Work to complete » Could you extend the article on child care in Toronto, picking up right after its final sentence?

Extract to read »
%%

A report released by Social Planning Toronto this month says that the lack of access to affordable child care can create barriers for parents hoping to get jobs or transition off of social programs like Ontario Works or the Ontario Disability Support Program.
“Parents need flexibility. I think it’s inequitable that parents who need a day here, a day there, don’t have access to the regulated system,” Moher said.
Social Planning Toronto’s report also says that Toronto’s child-care fees are the most expensive in the country; an infant space costs more than $20,000 a year, meaning three-quarters of Torontonians can’t afford it. Over 500 children are currently waiting for a child-care fee subsidy in Ryerson’s ward (Ward 13) — the highest number in Toronto’s downtown core.
Priced at $1 an hour for non-working families and $5 an hour for working families, the centre offers an economically viable child-care option for low-income families, particularly those in crisis. “When we had the fires in Jamestown just recently, we had many families come and use it,” Thompson said.

%%

Extracted material »
%%

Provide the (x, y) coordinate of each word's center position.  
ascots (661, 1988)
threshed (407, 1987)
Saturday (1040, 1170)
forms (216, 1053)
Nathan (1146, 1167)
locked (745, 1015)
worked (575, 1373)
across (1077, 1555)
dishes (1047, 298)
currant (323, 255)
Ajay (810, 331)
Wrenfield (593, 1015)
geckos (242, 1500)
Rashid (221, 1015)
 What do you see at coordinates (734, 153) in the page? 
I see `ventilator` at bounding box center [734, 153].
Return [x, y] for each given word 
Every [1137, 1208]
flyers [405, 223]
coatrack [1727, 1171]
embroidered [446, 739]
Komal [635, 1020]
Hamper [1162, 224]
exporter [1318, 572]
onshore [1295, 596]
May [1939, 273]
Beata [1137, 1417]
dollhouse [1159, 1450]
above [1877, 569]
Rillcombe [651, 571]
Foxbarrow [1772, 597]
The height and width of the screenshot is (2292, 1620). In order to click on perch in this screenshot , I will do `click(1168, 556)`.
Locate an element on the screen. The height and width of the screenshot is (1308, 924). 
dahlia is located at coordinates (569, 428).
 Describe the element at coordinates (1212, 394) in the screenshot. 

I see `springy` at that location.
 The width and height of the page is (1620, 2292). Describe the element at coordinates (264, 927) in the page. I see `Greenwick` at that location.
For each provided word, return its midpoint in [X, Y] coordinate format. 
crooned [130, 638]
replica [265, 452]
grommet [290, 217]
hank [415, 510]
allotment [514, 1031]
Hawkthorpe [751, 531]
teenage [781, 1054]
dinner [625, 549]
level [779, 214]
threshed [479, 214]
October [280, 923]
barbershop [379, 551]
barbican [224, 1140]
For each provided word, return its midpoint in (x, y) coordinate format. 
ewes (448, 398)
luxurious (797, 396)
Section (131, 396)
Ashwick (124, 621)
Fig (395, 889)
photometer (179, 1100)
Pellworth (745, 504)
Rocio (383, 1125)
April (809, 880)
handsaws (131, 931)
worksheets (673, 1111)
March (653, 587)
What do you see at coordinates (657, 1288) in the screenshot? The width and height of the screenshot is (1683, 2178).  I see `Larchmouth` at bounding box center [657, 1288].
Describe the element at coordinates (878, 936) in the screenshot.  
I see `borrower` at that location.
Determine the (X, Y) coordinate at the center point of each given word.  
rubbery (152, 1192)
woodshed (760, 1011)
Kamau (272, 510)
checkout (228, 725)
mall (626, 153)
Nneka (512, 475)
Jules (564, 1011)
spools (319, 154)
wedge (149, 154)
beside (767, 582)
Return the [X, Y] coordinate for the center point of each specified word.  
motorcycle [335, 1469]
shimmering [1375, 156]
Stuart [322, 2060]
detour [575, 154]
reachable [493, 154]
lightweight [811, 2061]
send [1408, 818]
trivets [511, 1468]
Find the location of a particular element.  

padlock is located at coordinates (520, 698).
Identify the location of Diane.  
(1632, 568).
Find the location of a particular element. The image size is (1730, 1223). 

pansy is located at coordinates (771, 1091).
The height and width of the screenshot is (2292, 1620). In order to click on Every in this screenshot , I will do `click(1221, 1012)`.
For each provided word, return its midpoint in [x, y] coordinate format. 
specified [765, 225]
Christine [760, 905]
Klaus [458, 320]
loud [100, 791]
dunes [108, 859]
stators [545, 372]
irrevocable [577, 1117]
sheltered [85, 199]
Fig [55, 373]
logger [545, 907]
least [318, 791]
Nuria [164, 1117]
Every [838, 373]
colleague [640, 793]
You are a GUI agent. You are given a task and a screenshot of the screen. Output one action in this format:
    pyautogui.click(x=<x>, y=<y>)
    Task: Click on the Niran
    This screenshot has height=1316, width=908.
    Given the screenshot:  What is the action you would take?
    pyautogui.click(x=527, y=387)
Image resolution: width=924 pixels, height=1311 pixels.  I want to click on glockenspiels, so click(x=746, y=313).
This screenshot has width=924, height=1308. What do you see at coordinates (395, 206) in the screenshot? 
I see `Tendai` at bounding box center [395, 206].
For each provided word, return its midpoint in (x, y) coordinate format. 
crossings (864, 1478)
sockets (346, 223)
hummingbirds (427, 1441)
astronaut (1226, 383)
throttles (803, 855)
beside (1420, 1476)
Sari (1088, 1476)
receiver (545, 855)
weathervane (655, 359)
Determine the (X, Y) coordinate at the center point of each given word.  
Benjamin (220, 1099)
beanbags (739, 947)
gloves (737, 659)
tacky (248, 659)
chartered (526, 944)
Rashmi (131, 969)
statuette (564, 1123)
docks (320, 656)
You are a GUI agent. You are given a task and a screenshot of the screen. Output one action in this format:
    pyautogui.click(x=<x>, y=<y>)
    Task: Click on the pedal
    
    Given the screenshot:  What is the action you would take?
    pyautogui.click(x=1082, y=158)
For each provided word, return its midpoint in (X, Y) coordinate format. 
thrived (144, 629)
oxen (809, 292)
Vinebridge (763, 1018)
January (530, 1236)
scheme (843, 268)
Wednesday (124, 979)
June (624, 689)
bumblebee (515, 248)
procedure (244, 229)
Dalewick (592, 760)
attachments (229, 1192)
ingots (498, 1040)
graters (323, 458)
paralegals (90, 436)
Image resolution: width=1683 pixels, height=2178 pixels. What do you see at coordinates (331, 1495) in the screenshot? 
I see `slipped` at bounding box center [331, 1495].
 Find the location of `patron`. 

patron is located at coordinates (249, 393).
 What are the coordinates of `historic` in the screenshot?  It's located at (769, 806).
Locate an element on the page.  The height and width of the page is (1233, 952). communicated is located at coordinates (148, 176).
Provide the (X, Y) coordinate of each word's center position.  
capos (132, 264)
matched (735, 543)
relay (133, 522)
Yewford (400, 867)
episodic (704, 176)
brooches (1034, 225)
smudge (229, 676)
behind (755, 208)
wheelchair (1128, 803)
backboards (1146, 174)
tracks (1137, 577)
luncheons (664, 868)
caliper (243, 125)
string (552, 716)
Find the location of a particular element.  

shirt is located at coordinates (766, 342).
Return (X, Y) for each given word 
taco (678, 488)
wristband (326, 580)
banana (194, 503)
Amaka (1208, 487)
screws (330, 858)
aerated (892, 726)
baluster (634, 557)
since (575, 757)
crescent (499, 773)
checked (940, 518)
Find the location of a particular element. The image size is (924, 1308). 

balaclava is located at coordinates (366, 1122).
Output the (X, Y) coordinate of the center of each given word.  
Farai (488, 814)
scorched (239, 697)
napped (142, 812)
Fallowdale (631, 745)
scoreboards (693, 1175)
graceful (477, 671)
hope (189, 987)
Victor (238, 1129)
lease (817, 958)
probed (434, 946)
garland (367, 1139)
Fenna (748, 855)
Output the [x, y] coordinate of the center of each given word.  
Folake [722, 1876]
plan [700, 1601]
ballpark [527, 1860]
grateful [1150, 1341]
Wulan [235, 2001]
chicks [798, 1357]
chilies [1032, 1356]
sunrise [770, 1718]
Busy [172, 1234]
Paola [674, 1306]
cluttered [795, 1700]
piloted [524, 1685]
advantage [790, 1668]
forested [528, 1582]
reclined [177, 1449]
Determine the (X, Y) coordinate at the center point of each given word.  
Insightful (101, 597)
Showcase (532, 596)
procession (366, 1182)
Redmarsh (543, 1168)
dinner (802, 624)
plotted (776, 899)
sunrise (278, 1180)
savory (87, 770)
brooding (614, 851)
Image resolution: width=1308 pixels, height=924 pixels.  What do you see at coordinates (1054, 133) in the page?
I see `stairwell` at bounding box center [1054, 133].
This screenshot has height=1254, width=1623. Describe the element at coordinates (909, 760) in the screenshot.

%%

Response to this task »
As the cut-off date of their funding looms closer, the centre is now appealing to the Ryerson community for donations to this year’s United Way campaign to keep it running past 2018. Ryerson president Mohamed Lachemi, who is sitting on the cabinet of United Way this year, encourages the community to support this program. “I’m a big believer of centres like this and we should do everything possible to support them,” Lachemi said.
Ryerson’s mandate and funding is not only supposed to serve the Ryerson community, Moher said, but also the community at large. “Ryerson is actually engaged in the community by providing this service.”